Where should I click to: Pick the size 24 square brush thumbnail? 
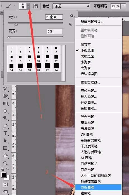tap(56, 68)
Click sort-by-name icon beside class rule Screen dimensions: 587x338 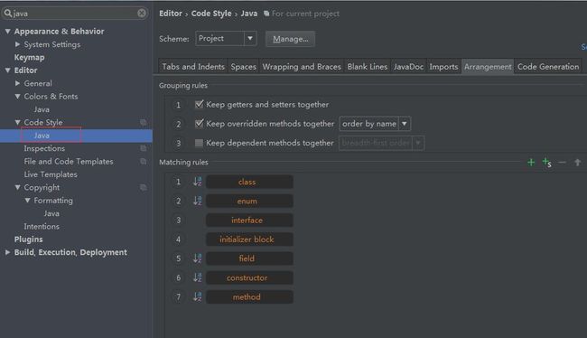tap(197, 182)
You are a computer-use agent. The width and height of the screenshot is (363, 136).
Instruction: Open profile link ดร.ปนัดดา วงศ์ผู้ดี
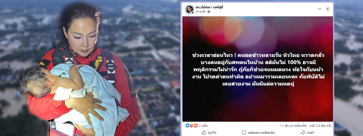(x=209, y=7)
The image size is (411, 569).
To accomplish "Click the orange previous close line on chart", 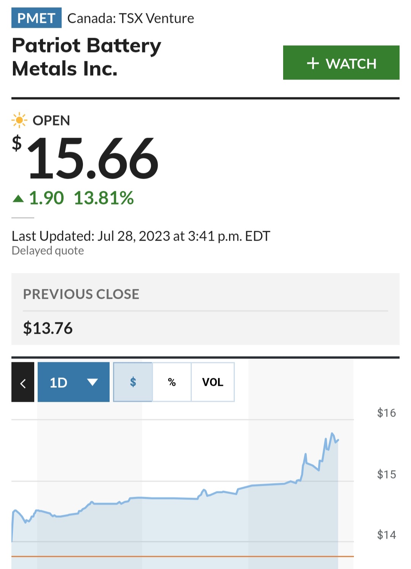I will click(183, 556).
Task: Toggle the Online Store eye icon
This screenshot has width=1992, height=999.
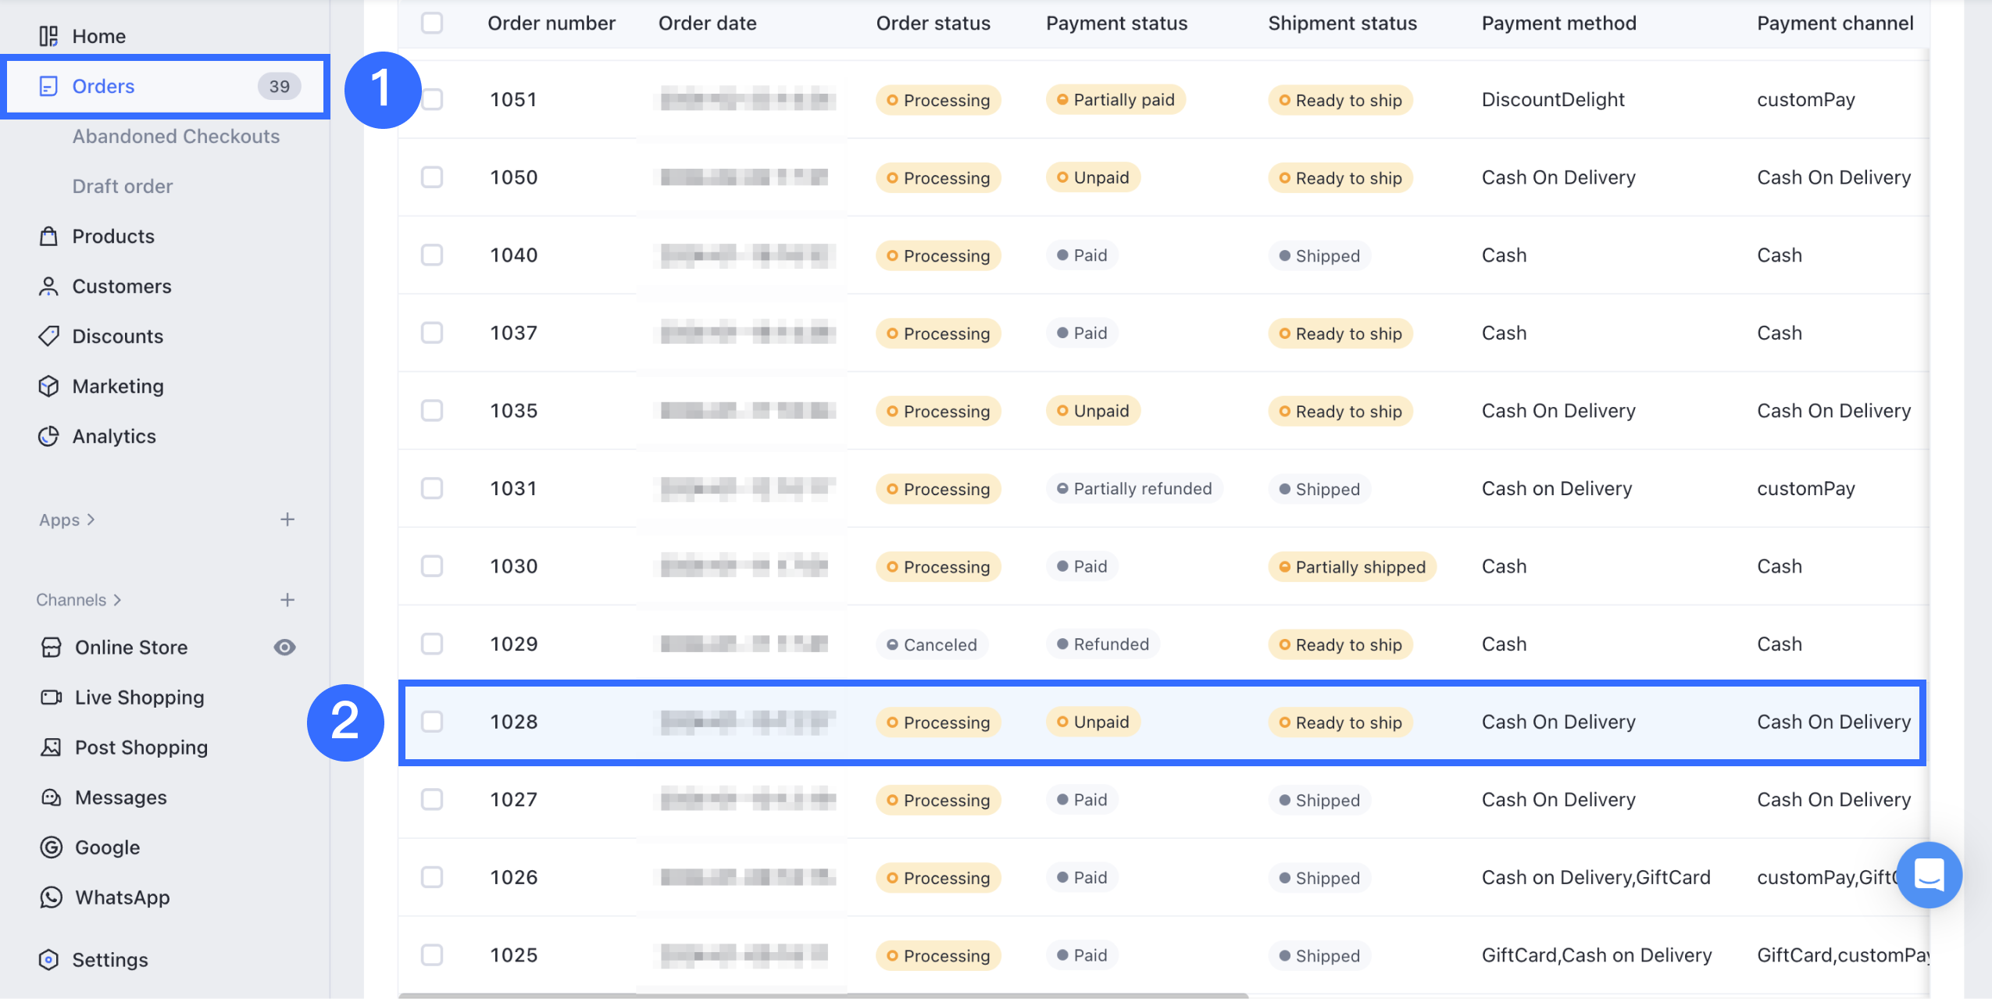Action: click(x=285, y=647)
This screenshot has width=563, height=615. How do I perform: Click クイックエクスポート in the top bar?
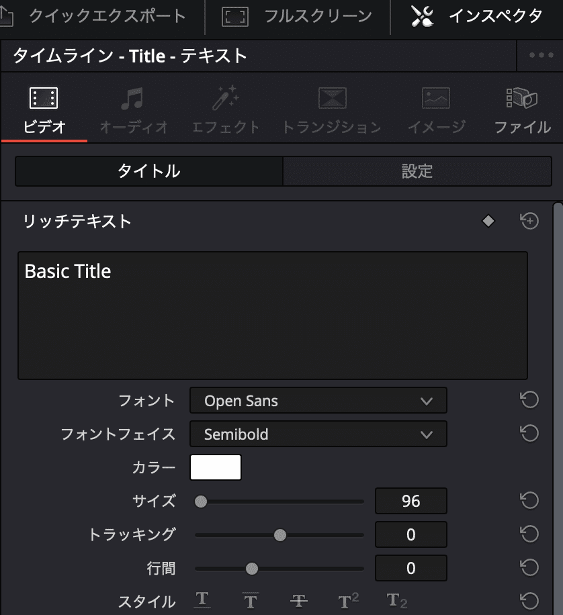tap(94, 16)
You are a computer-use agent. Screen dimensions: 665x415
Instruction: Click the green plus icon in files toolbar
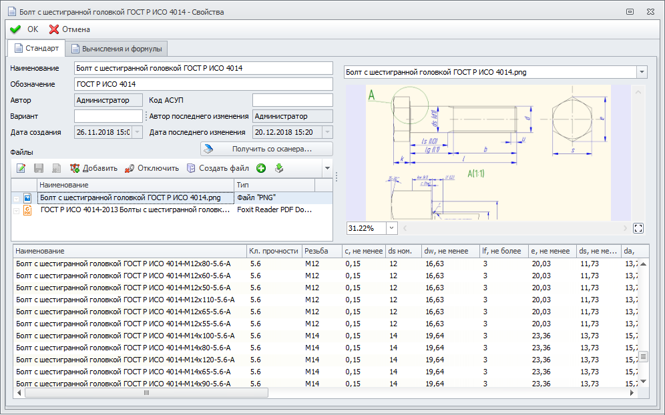coord(261,168)
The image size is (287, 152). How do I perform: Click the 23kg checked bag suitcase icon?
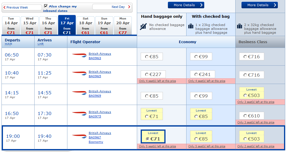[x=191, y=26]
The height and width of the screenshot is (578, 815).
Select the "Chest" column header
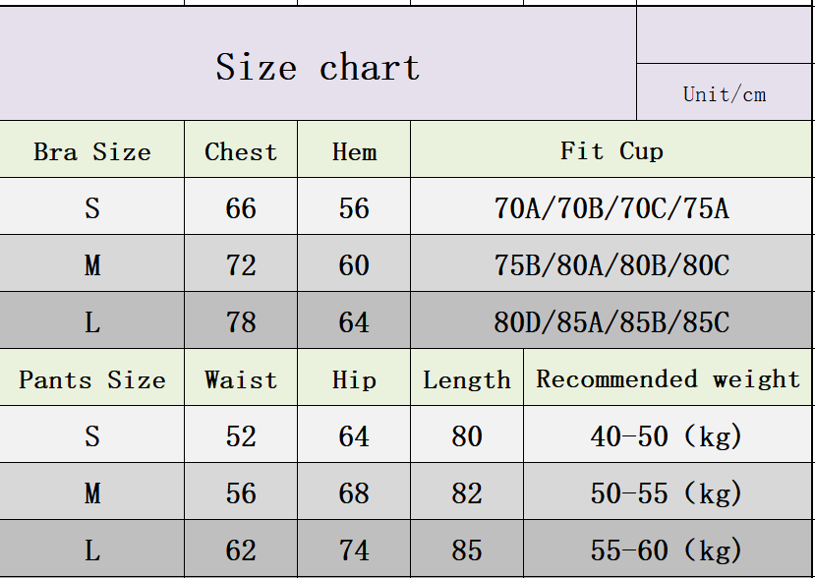241,151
----
Instructions to follow. Copy exactly the material above from the line with "Task: Toggle the Online Store eye icon" to the line with "You are a computer-use agent. Screen", ends included, and nothing else. Leave out any picture.

Expected answer.
Task: Toggle the Online Store eye icon
This screenshot has width=1992, height=999.
Action: click(x=285, y=647)
This screenshot has width=563, height=615. How do I perform: Click クイックエクスポート in the top bar?
tap(94, 16)
You are a computer-use agent. Screen dimensions: 665x415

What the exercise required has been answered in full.